Task material start
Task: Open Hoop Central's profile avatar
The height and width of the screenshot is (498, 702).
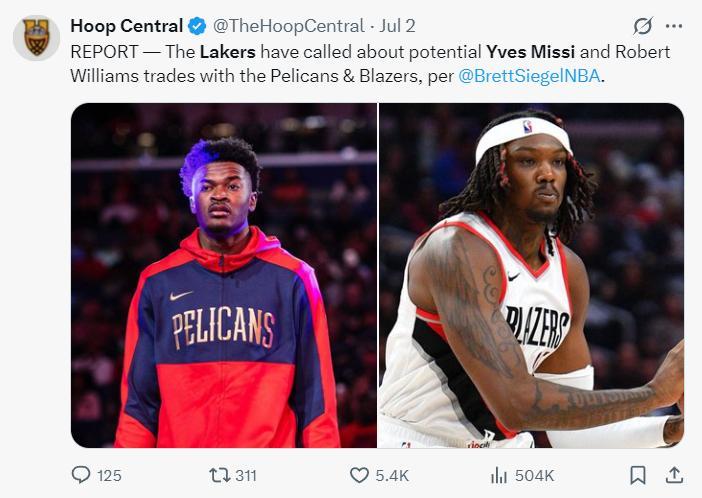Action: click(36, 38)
Task material end
Task material start
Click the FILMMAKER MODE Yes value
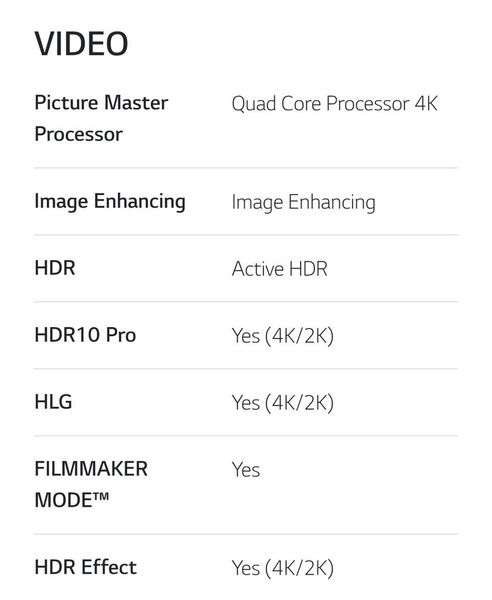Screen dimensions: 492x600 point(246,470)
Task material end
Task material start
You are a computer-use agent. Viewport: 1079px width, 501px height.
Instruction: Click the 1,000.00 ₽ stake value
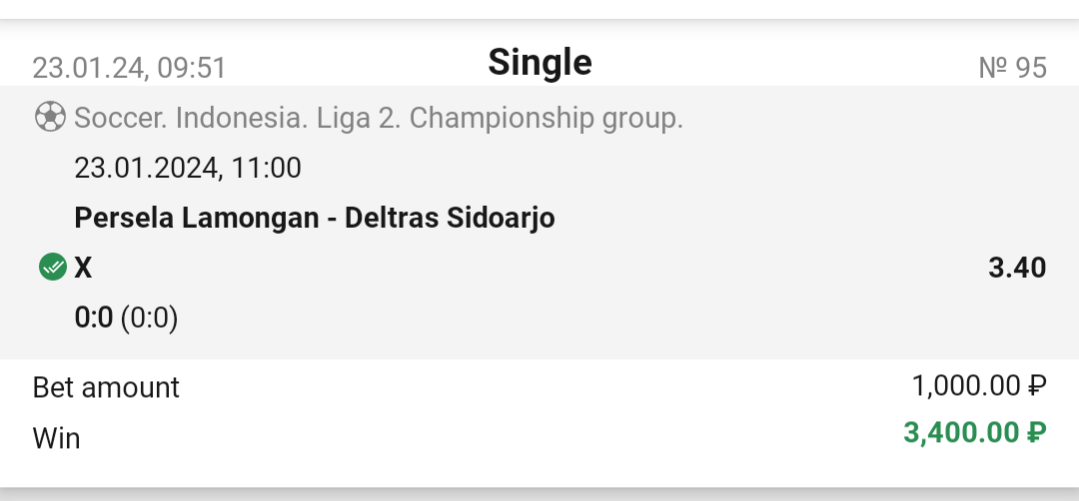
Task material end
_To do_
Rewrite the part of the items that opens with the line containing "You are a computer-use" and closes with the line containing "Instruction: Click the 1,000.00 ₽ stake value", putting "stake amount" in place of "stake value" and changing nothing else.

_Output_
You are a computer-use agent. Viewport: 1079px width, 501px height.
Instruction: Click the 1,000.00 ₽ stake amount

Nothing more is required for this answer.